Exercise prompt: Copy out each of the rows below word for word.

Supplied information:
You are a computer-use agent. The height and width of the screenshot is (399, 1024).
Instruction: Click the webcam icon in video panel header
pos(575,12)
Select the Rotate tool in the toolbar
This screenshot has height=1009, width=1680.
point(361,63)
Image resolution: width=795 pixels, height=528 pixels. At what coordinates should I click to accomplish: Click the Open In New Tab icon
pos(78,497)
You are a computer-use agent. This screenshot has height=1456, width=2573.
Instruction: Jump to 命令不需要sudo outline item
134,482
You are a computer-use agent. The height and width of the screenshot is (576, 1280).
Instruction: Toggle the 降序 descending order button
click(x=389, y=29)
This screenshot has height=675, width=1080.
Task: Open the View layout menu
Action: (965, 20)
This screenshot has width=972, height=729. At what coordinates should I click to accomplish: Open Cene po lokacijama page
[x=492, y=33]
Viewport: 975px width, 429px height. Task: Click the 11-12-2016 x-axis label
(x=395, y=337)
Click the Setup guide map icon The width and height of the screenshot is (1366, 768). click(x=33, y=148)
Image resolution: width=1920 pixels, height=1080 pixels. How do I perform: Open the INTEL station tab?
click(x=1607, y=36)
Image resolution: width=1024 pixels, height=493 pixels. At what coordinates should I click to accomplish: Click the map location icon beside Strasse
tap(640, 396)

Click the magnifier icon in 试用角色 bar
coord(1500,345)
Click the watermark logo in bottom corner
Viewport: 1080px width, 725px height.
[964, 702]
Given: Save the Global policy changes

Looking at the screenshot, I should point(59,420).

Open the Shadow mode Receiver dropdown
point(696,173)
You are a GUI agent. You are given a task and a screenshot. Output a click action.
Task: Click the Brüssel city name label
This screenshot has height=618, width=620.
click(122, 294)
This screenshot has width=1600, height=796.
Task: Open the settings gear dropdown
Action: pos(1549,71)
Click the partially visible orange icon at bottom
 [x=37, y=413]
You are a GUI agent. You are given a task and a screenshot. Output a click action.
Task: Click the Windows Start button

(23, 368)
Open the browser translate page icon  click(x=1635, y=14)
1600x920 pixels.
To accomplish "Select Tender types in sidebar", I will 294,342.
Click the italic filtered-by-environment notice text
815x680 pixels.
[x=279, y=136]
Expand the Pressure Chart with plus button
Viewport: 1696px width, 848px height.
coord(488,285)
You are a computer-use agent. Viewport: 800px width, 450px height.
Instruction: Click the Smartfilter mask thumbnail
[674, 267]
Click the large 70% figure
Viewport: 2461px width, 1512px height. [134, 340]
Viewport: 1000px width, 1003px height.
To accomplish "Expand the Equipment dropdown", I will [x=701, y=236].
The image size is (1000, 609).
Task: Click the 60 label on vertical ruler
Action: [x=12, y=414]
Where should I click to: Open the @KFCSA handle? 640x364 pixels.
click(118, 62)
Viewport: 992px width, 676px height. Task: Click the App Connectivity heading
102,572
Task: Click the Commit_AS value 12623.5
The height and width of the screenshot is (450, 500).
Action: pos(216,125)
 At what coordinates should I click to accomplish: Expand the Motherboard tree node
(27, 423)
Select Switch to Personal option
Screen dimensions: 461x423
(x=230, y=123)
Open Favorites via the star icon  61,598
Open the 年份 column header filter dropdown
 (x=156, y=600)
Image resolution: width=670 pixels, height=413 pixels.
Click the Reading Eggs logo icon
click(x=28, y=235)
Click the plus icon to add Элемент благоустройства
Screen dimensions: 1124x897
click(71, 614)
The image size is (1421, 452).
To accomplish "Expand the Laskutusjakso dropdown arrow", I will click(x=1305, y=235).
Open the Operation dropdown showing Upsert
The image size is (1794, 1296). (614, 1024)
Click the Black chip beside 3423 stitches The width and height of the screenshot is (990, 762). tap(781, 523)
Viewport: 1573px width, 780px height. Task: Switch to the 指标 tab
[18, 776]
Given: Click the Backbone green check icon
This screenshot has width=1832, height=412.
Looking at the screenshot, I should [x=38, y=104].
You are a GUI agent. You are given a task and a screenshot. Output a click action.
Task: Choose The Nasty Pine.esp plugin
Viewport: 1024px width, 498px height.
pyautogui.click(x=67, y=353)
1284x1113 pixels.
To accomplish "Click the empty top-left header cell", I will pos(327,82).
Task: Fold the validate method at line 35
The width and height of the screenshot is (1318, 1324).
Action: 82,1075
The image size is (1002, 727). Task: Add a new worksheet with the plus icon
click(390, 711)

Solution for this problem:
You are a computer-use agent. The height and width of the screenshot is (399, 1024).
Instruction: Click the webcam icon in video panel header
pos(575,12)
Select the Rotate tool in the toolbar
This screenshot has height=1009, width=1680.
point(361,63)
Image resolution: width=795 pixels, height=528 pixels. At what coordinates should I click to accomplish: Click the Open In New Tab icon
pos(78,497)
You are a computer-use agent. This screenshot has height=1456, width=2573.
Instruction: Jump to 命令不需要sudo outline item
134,482
You are a computer-use agent. The height and width of the screenshot is (576, 1280).
Instruction: Toggle the 降序 descending order button
click(x=389, y=29)
This screenshot has height=675, width=1080.
Task: Open the View layout menu
Action: (965, 20)
This screenshot has width=972, height=729. At what coordinates should I click to accomplish: Open Cene po lokacijama page
[x=492, y=33]
Viewport: 975px width, 429px height. Task: Click the 11-12-2016 x-axis label
(x=395, y=337)
Click the Setup guide map icon The width and height of the screenshot is (1366, 768). click(x=33, y=148)
Image resolution: width=1920 pixels, height=1080 pixels. How do I perform: Open the INTEL station tab?
click(x=1607, y=36)
Image resolution: width=1024 pixels, height=493 pixels. At what coordinates should I click to accomplish: Click the map location icon beside Strasse
tap(640, 396)

Click the magnifier icon in 试用角色 bar
coord(1500,345)
Click the watermark logo in bottom corner
Viewport: 1080px width, 725px height.
[964, 702]
Given: Save the Global policy changes

Looking at the screenshot, I should point(59,420).

Open the Shadow mode Receiver dropdown
point(696,173)
You are a GUI agent. You are given a task and a screenshot. Output a click action.
Task: Click the Brüssel city name label
This screenshot has height=618, width=620.
click(122, 294)
This screenshot has width=1600, height=796.
Task: Open the settings gear dropdown
Action: pos(1549,71)
Click the partially visible orange icon at bottom
 [x=37, y=413]
You are a GUI agent. You are given a task and a screenshot. Output a click action.
Task: Click the Windows Start button

(23, 368)
Open the browser translate page icon  click(x=1635, y=14)
1600x920 pixels.
To accomplish "Select Tender types in sidebar", I will 294,342.
Click the italic filtered-by-environment notice text
815x680 pixels.
[x=279, y=136]
Expand the Pressure Chart with plus button
Viewport: 1696px width, 848px height.
coord(488,285)
You are a computer-use agent. Viewport: 800px width, 450px height.
Instruction: Click the Smartfilter mask thumbnail
[674, 267]
Click the large 70% figure
Viewport: 2461px width, 1512px height. [134, 340]
Viewport: 1000px width, 1003px height.
To accomplish "Expand the Equipment dropdown", I will [x=701, y=236].
The image size is (1000, 609).
Task: Click the 60 label on vertical ruler
Action: [x=12, y=414]
Where should I click to: Open the @KFCSA handle? 640x364 pixels.
click(118, 62)
Viewport: 992px width, 676px height. Task: Click the App Connectivity heading
102,572
Task: Click the Commit_AS value 12623.5
The height and width of the screenshot is (450, 500).
Action: pos(216,125)
 At what coordinates should I click to accomplish: Expand the Motherboard tree node
(27, 423)
Select Switch to Personal option
Screen dimensions: 461x423
(x=230, y=123)
Open Favorites via the star icon  61,598
Open the 年份 column header filter dropdown
 (x=156, y=600)
Image resolution: width=670 pixels, height=413 pixels.
Click the Reading Eggs logo icon
click(x=28, y=235)
Click the plus icon to add Элемент благоустройства
Screen dimensions: 1124x897
click(71, 614)
The image size is (1421, 452).
To accomplish "Expand the Laskutusjakso dropdown arrow", I will click(x=1305, y=235).
Open the Operation dropdown showing Upsert
The image size is (1794, 1296). (614, 1024)
Click the Black chip beside 3423 stitches The width and height of the screenshot is (990, 762). tap(781, 523)
Viewport: 1573px width, 780px height. Task: Switch to the 指标 tab
[18, 776]
Given: Click the Backbone green check icon
This screenshot has width=1832, height=412.
Looking at the screenshot, I should [x=38, y=104].
You are a GUI agent. You are given a task and a screenshot. Output a click action.
Task: Choose The Nasty Pine.esp plugin
Viewport: 1024px width, 498px height.
pyautogui.click(x=67, y=353)
1284x1113 pixels.
To accomplish "Click the empty top-left header cell", I will pos(327,82).
Task: Fold the validate method at line 35
The width and height of the screenshot is (1318, 1324).
Action: 82,1075
The image size is (1002, 727). Task: Add a new worksheet with the plus icon
click(390, 711)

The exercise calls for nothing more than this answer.